**What the exercise asks:** What you return must match the data below exactly, minus any pictures.

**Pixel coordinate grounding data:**
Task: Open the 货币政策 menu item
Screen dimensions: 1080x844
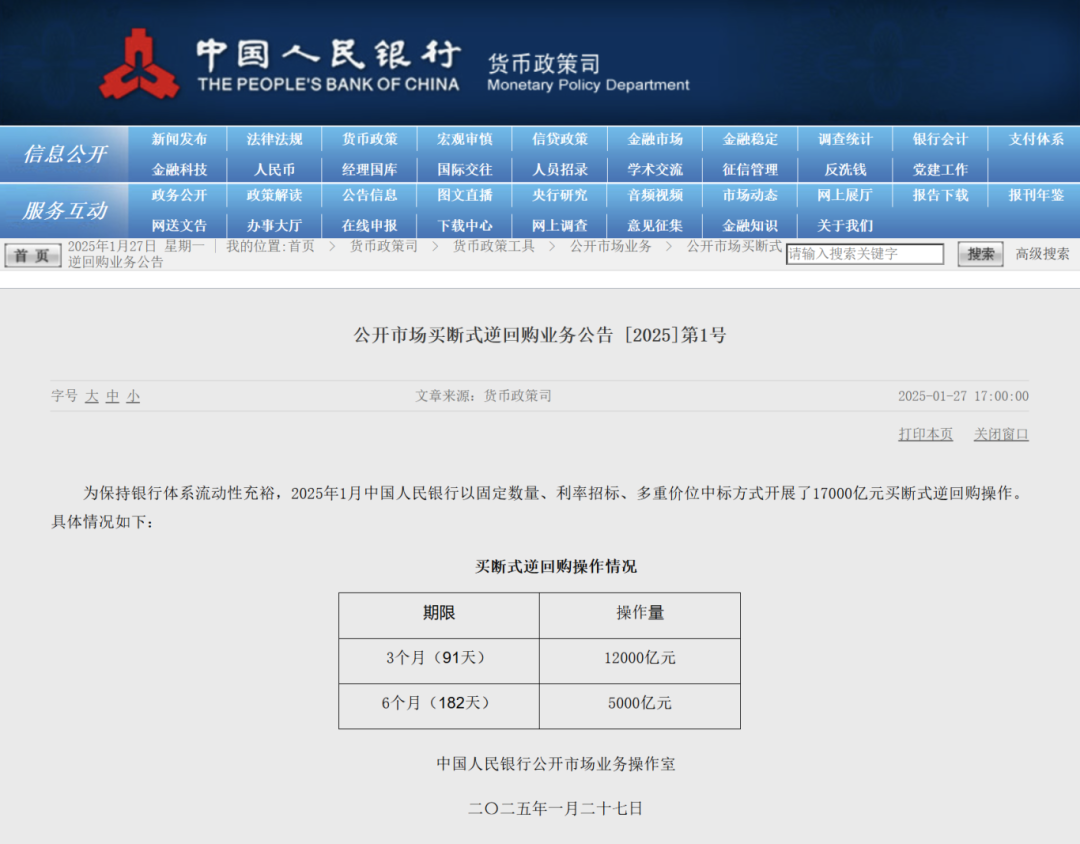Action: tap(370, 140)
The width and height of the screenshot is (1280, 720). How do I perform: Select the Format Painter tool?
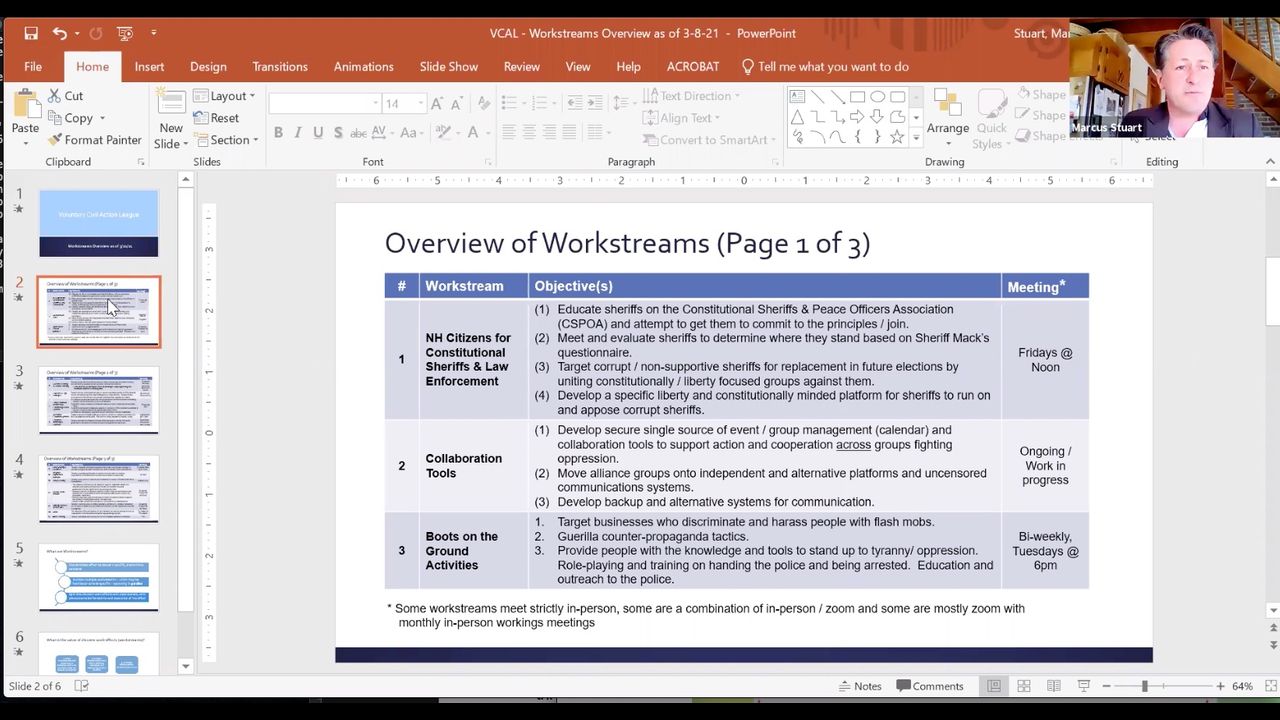click(95, 140)
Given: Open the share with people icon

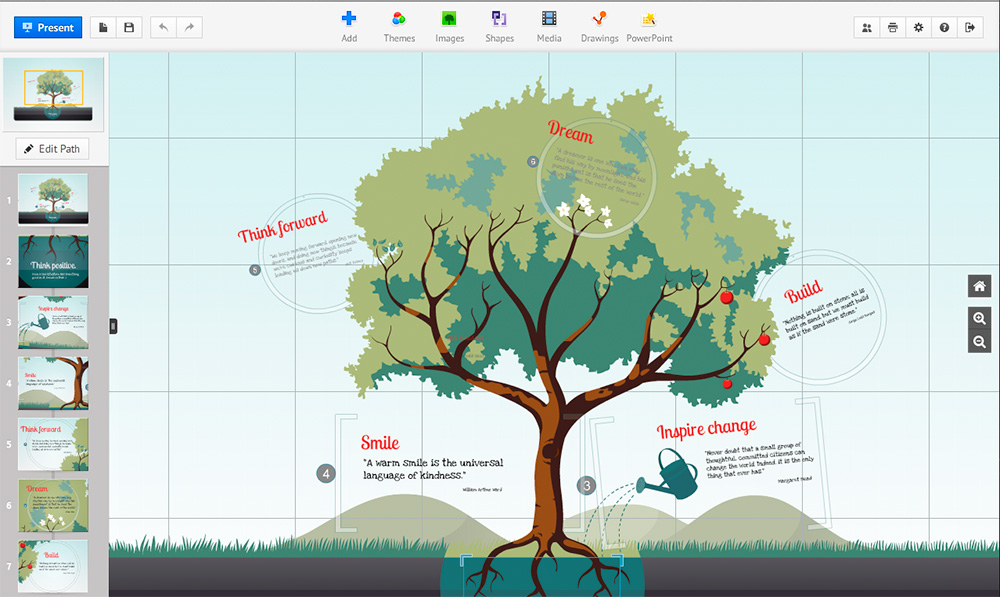Looking at the screenshot, I should 867,28.
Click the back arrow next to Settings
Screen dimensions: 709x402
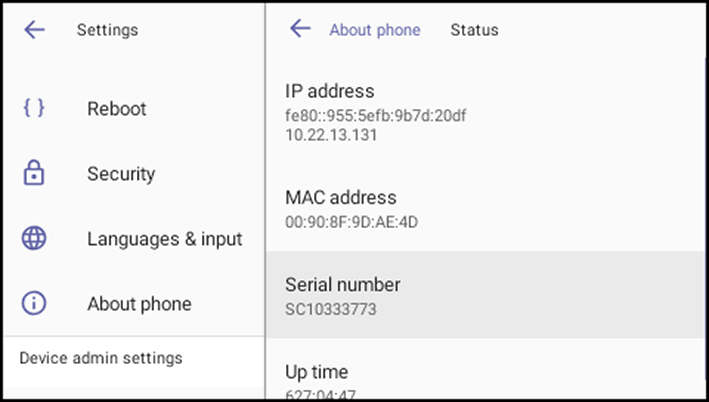click(34, 30)

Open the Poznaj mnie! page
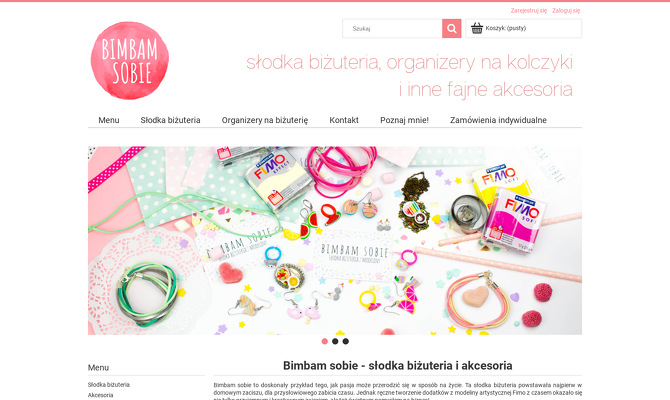pos(404,120)
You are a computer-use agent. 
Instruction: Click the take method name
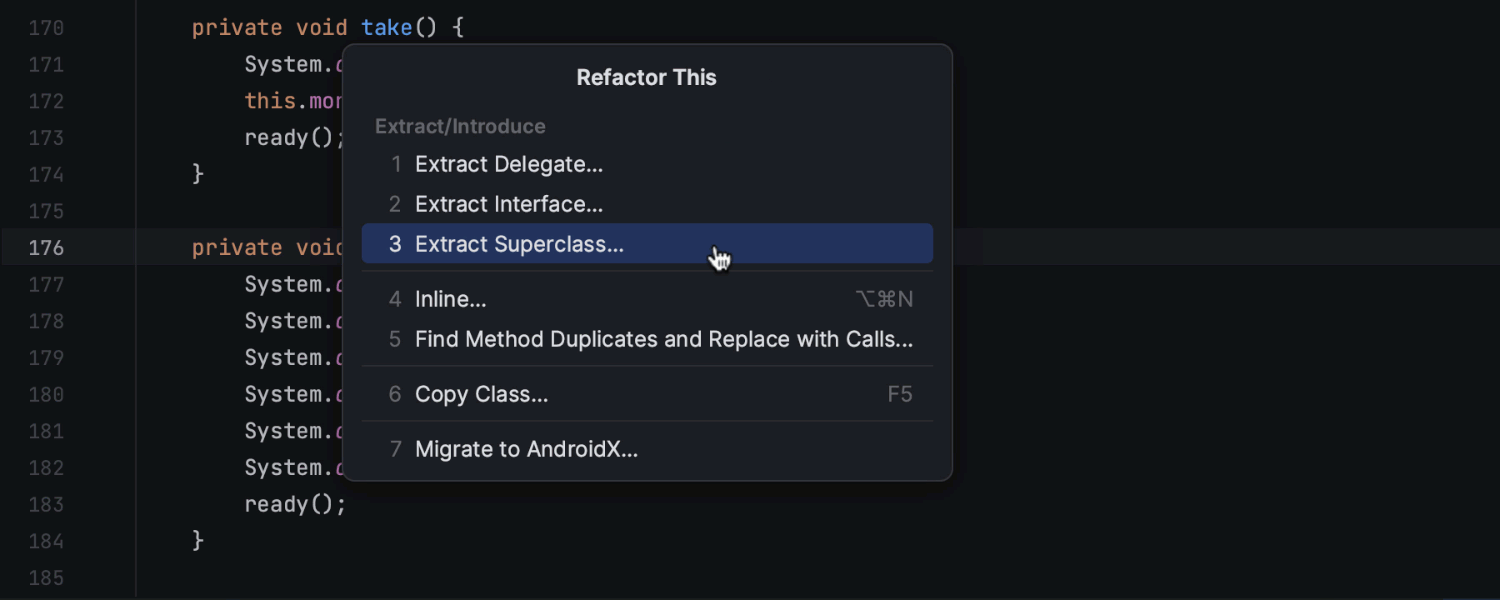click(387, 28)
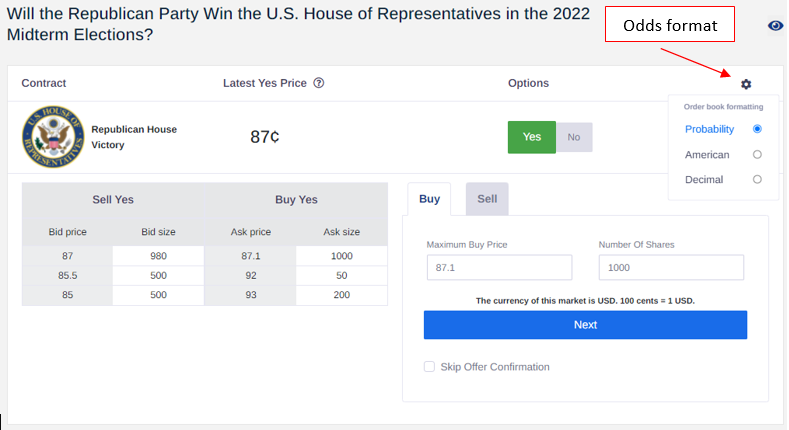The image size is (789, 430).
Task: Toggle the eye visibility icon
Action: coord(775,26)
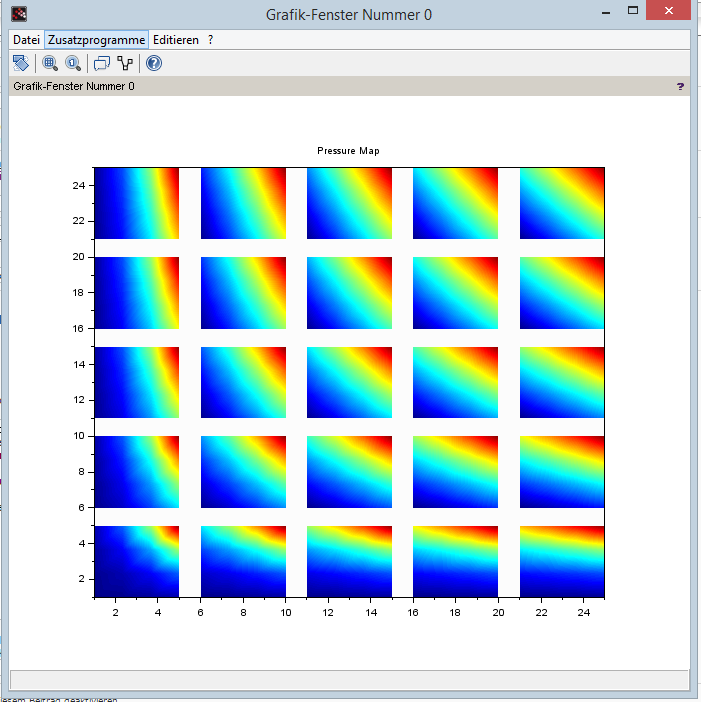Screen dimensions: 701x702
Task: Click the bottom-left pressure tile of the plot
Action: click(x=136, y=561)
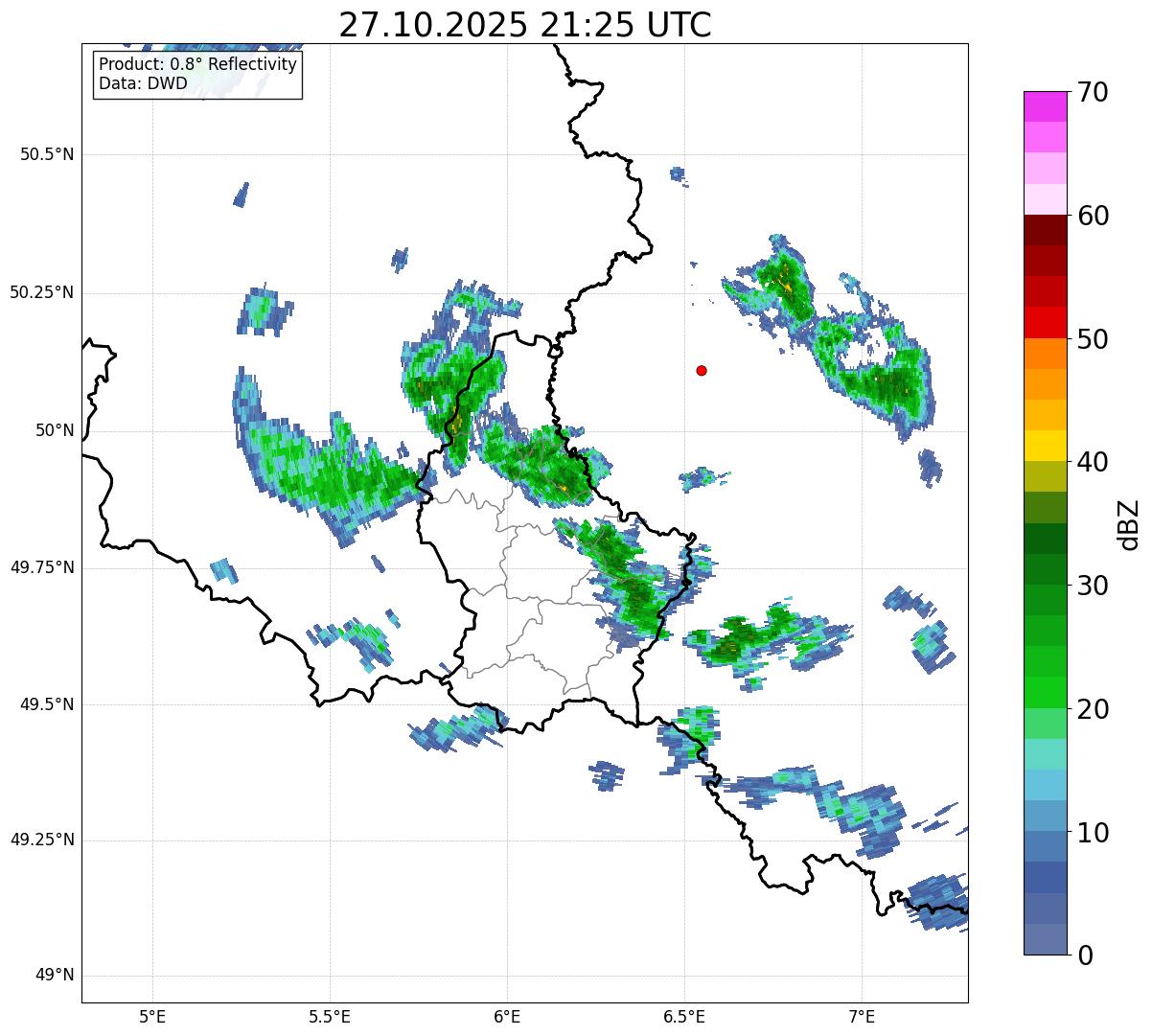This screenshot has height=1036, width=1152.
Task: Click the 49.25°N latitude label
Action: (x=42, y=840)
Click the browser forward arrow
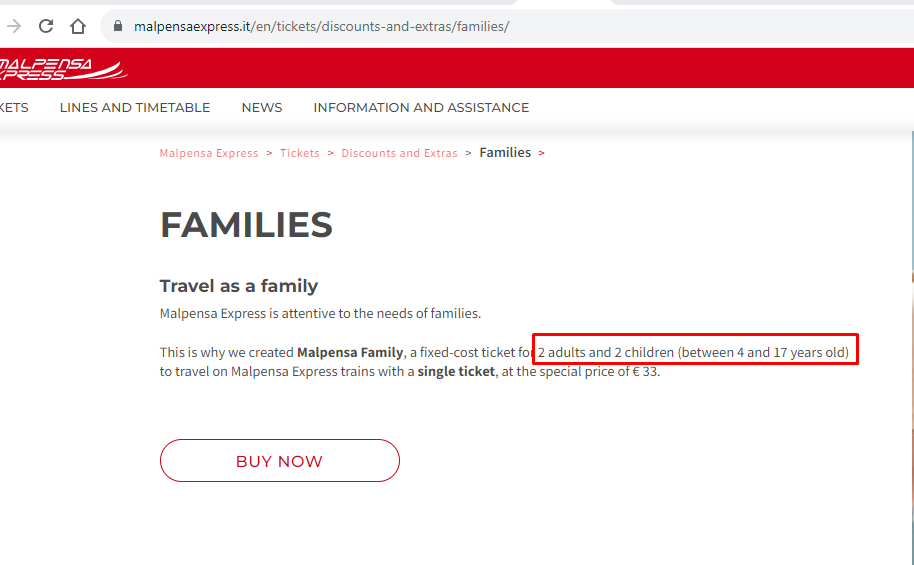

**Exercise solution:**
Task: Open the 货币政策 menu item
Screen dimensions: 1080x844
Action: tap(370, 140)
The width and height of the screenshot is (1280, 720). How do I perform: Select the Format Painter tool?
click(95, 140)
Given: Open the share with people icon

Looking at the screenshot, I should 867,28.
Click the back arrow next to Settings
Screen dimensions: 709x402
click(34, 30)

Open the Poznaj mnie! page
pos(404,120)
You are a computer-use agent. 
Instruction: Click the take method name
click(387, 28)
The image size is (789, 430).
Task: Toggle the eye visibility icon
Action: coord(775,26)
Screen dimensions: 701x702
Task: Click the bottom-left pressure tile of the plot
Action: click(x=136, y=561)
This screenshot has height=1036, width=1152.
Task: Click the 49.25°N latitude label
Action: (x=42, y=840)
Click the browser forward arrow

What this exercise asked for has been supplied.